Dubowitz linked the decision to exempt China to the administration’s desire not to risk losing unity among the so-called P5+1 group – permanent Security Council members the U.S., Britain, France, Russia and China plus Germany – which is leading diplomatic efforts to resolve the nuclear standoff.

“While the administration wants to maintain P5+1 unity, and probably doesn’t want to get into a major diplomatic fight with Beijing by sanctioning state-owned Chinese banks, Congress will insist on aggressive enforcement if Beijing doesn’t play ball,” he said.

Dubowitz recommended that in the next round, the targeted reduction in Iranian oil purchasers should be more than doubled, at 40 percent.

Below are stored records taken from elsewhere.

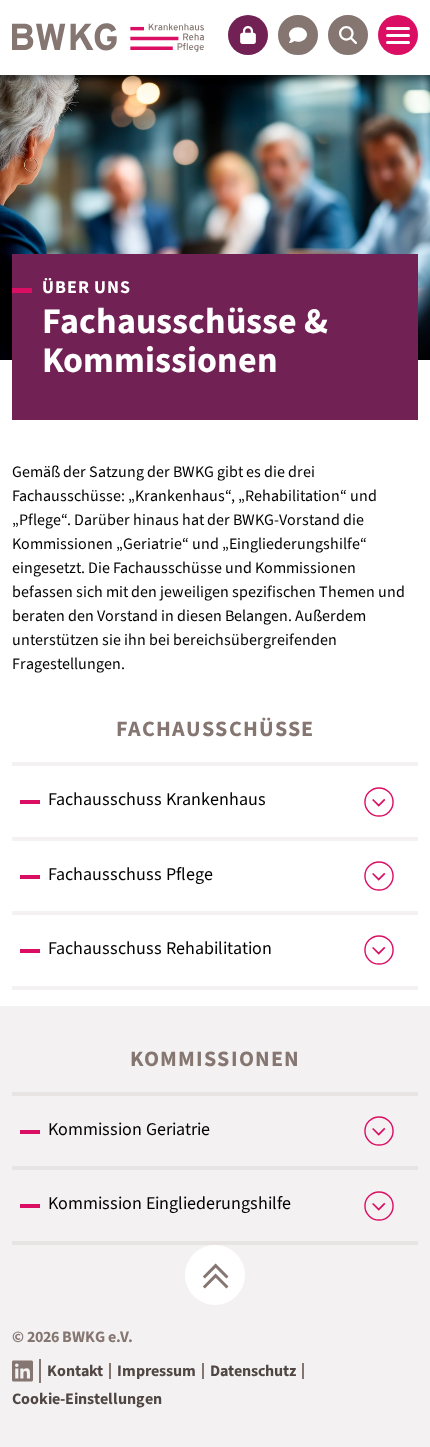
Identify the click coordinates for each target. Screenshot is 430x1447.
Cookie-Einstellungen (87, 1399)
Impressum (156, 1371)
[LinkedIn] (22, 1371)
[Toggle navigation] (398, 35)
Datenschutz (253, 1371)
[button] (248, 35)
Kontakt (75, 1371)
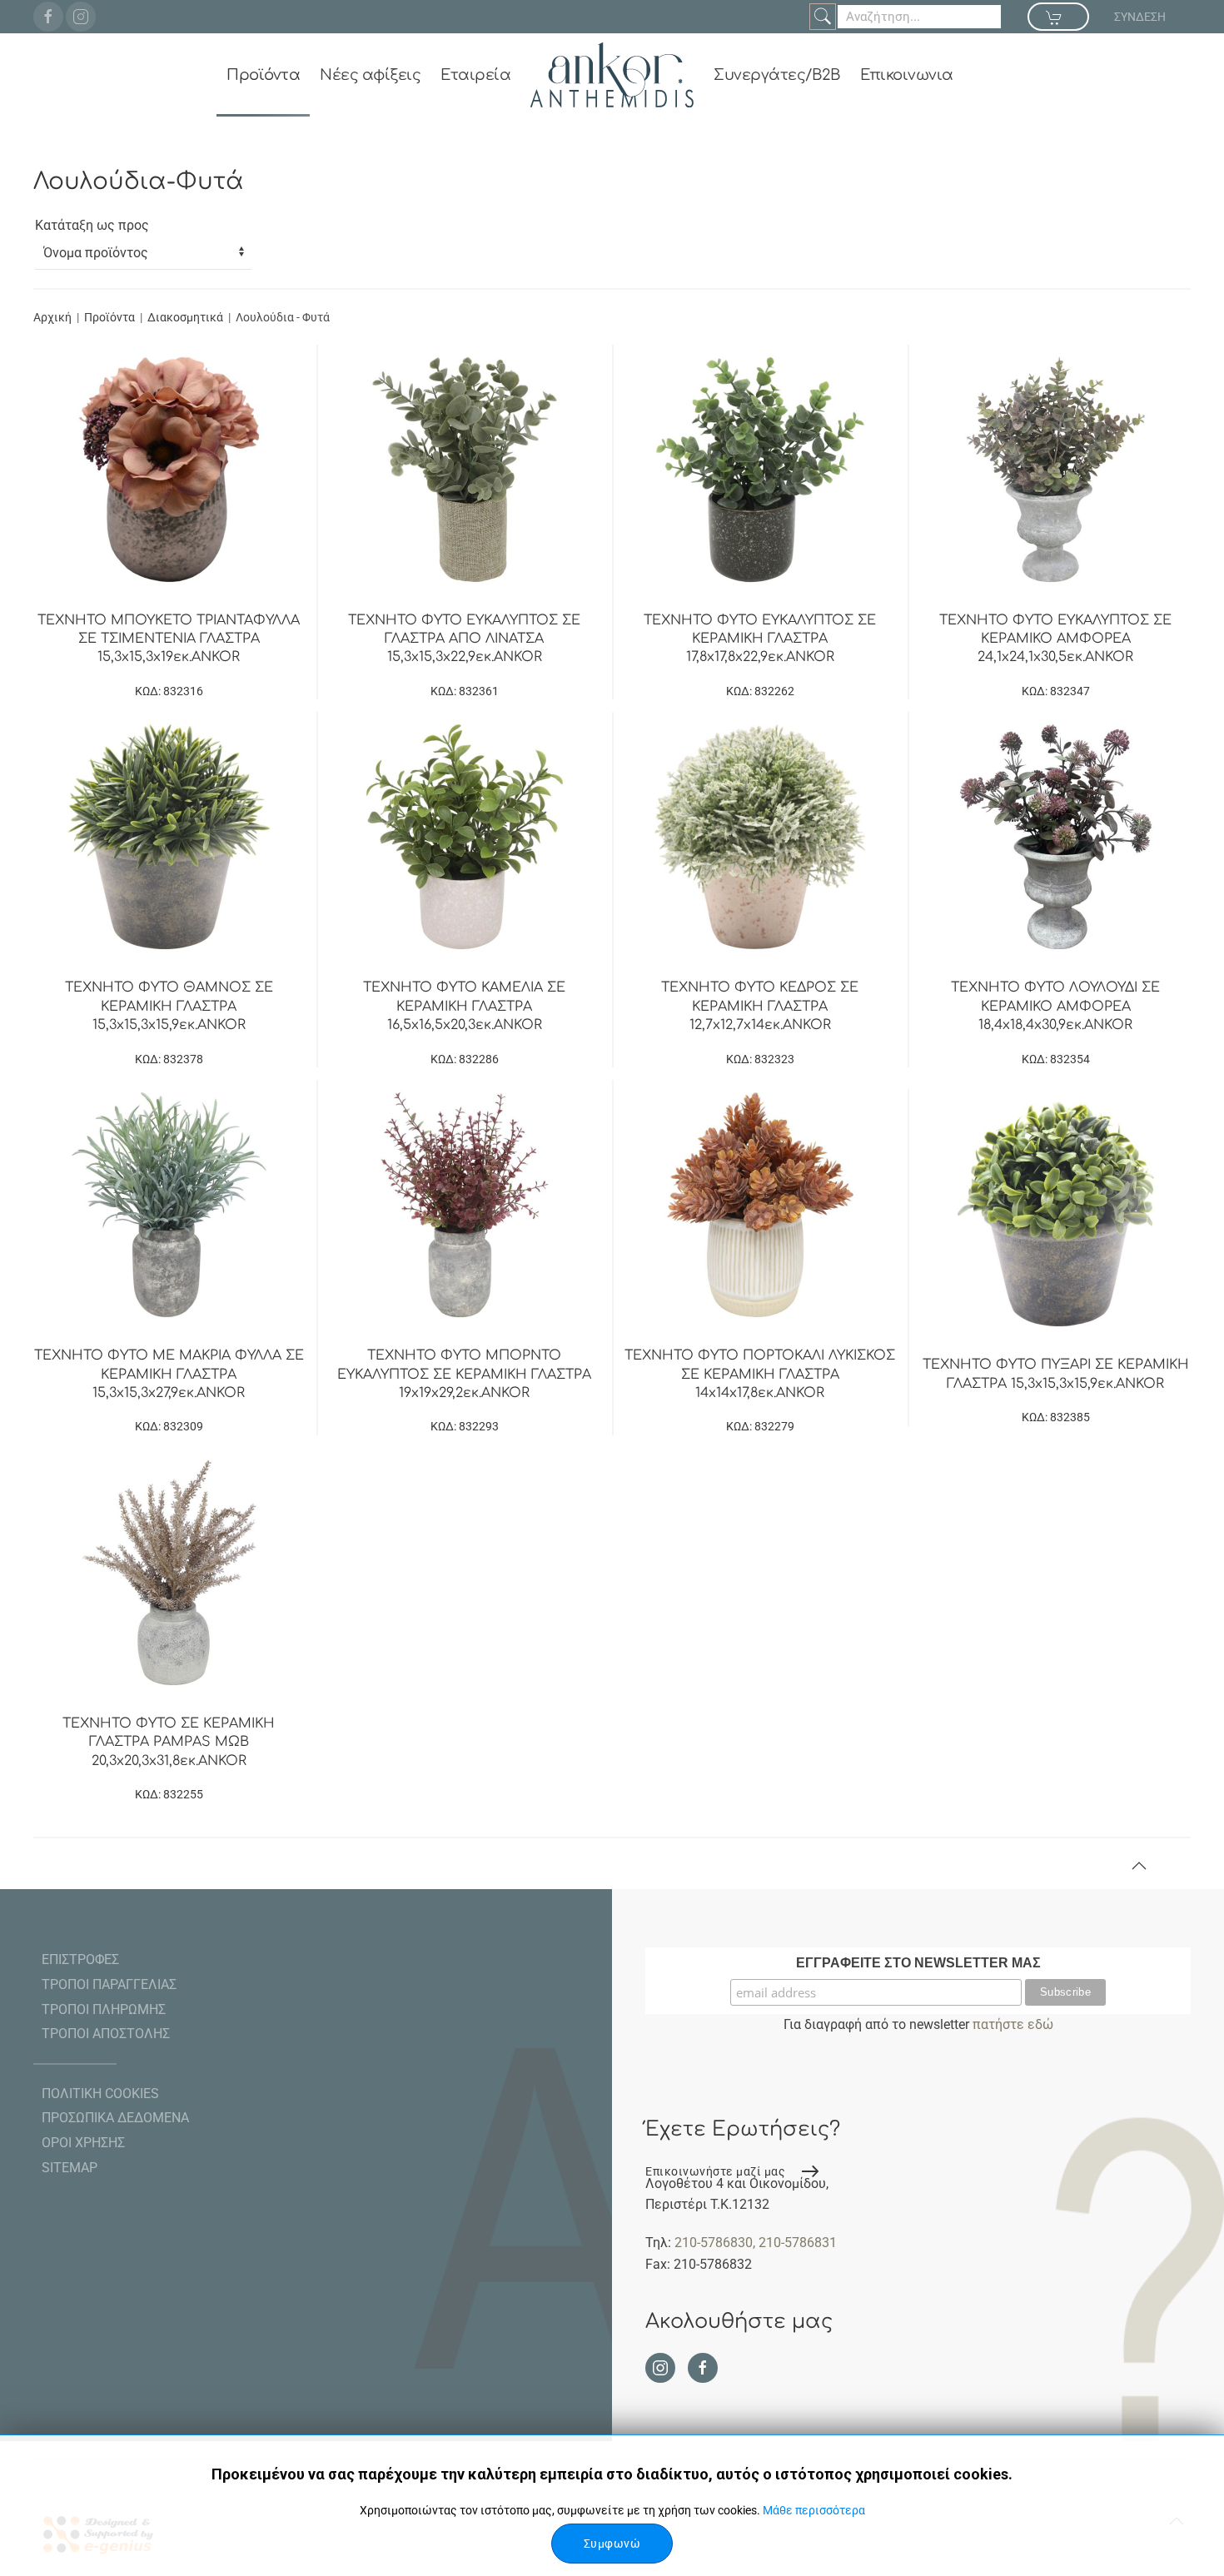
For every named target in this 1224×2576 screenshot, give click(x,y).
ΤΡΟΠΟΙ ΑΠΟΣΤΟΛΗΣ (106, 2033)
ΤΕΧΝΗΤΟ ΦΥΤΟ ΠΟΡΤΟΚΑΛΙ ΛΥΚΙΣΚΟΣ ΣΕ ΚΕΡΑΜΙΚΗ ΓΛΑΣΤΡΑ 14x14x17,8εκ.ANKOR (759, 1374)
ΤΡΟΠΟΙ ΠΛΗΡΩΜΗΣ (104, 2009)
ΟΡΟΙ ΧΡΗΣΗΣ (83, 2143)
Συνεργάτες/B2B (777, 75)
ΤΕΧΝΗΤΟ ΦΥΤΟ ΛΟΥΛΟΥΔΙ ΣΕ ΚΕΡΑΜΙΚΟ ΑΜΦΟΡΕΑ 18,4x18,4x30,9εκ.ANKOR (1055, 1006)
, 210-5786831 (795, 2242)
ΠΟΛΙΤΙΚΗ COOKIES (100, 2093)
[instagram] (81, 17)
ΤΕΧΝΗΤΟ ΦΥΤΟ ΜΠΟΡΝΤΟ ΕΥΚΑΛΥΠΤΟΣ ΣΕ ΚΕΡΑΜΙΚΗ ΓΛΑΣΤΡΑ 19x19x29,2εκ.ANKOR (464, 1374)
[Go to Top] (1139, 1866)
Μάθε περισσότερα (814, 2510)
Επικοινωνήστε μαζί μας (715, 2171)
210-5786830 (713, 2242)
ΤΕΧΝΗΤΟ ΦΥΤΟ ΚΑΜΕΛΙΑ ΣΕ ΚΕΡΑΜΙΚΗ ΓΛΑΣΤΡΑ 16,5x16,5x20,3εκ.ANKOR (464, 1006)
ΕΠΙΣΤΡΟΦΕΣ (80, 1959)
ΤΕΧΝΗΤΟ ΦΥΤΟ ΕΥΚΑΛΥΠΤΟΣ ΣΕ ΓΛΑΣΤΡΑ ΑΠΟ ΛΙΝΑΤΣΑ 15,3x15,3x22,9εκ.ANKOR (464, 639)
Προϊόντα (263, 75)
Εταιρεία (475, 75)
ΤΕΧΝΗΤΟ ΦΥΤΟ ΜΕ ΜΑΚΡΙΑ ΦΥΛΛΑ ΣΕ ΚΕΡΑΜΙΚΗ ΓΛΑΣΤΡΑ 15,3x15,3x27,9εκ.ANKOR (169, 1374)
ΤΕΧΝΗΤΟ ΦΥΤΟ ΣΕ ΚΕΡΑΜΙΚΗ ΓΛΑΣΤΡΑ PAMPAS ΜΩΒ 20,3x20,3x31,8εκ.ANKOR (168, 1742)
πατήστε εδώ (1013, 2024)
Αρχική (52, 317)
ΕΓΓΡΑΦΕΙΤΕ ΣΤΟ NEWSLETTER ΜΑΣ (918, 1963)
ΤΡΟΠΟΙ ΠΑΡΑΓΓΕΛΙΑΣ (109, 1984)
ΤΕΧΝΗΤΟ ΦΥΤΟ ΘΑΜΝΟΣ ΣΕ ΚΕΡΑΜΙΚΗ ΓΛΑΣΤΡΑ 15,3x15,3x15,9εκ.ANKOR (169, 1006)
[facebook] (48, 17)
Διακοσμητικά (185, 317)
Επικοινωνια (906, 75)
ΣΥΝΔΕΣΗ (1140, 16)
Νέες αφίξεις (370, 75)
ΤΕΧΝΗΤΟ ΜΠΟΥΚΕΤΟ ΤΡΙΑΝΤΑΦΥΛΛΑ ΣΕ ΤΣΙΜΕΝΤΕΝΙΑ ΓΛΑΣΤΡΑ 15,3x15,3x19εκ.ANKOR (168, 639)
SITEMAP (69, 2168)
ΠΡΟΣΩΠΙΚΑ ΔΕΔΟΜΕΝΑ (115, 2118)
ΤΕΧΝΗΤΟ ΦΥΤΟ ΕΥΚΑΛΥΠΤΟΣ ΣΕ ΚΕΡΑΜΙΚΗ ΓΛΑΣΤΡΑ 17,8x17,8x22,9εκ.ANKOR (760, 639)
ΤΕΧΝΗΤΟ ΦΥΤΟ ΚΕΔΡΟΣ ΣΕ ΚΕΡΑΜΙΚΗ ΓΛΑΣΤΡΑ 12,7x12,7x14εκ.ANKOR (759, 1006)
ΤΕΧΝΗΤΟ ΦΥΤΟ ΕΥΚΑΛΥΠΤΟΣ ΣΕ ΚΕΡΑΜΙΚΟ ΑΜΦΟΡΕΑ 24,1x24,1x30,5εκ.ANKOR (1055, 639)
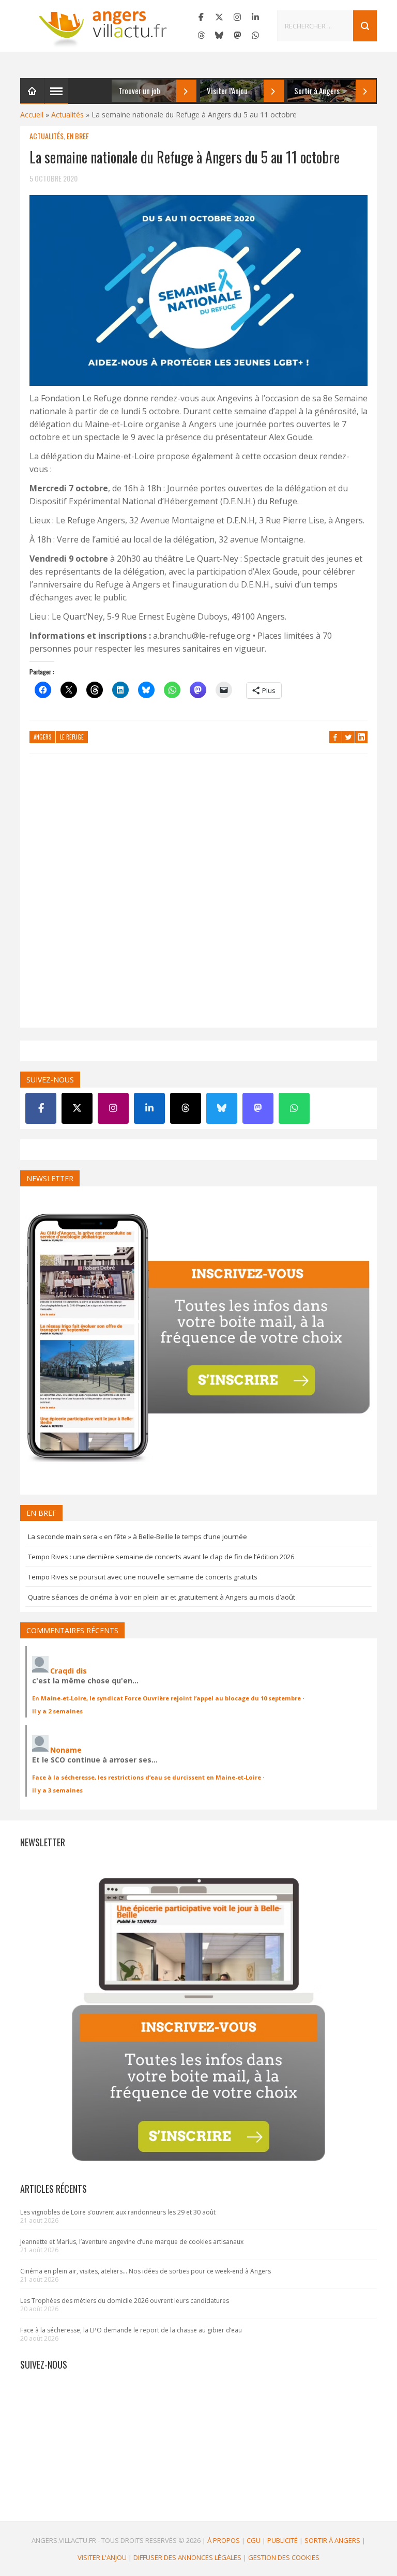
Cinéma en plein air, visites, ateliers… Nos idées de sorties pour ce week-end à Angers (145, 2271)
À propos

“Oil markets are much more liquid and can manage a more aggressive reduction in Iranian oil sales as long as the Saudis maintain current production,” he explained.

“Iranian nuclear physics is beating western economic pressure and the Iranian regime doesn't yet fear U.S. military power,” Dubowitz concluded. “The administration has very little time to change that strategic calculus.”

The 20 countries now exempt from sanctions are Belgium, Britain, China, the Czech Republic, France, Germany, Greece, India, Malaysia, Italy, Japan, the Netherlands, Poland, Singapore, South Africa, South Korea, Spain, Sri Lanka, Taiwan and Turkey.

July 1 sees the beginning of a European Union embargo on Iranian crude oil, including a ban on E.U. insurance firms providing coverage for tankers carrying Iranian oil.

The majority of the world’s tankers are covered by insurance groups based in London, and so would be affected by the E.U. ban.

“When the European Union oil embargo goes into effect July 1, Iran’s leaders will understand even more fully the urgency of the choice they face and the unity of the international community,” Clinton said in her statement.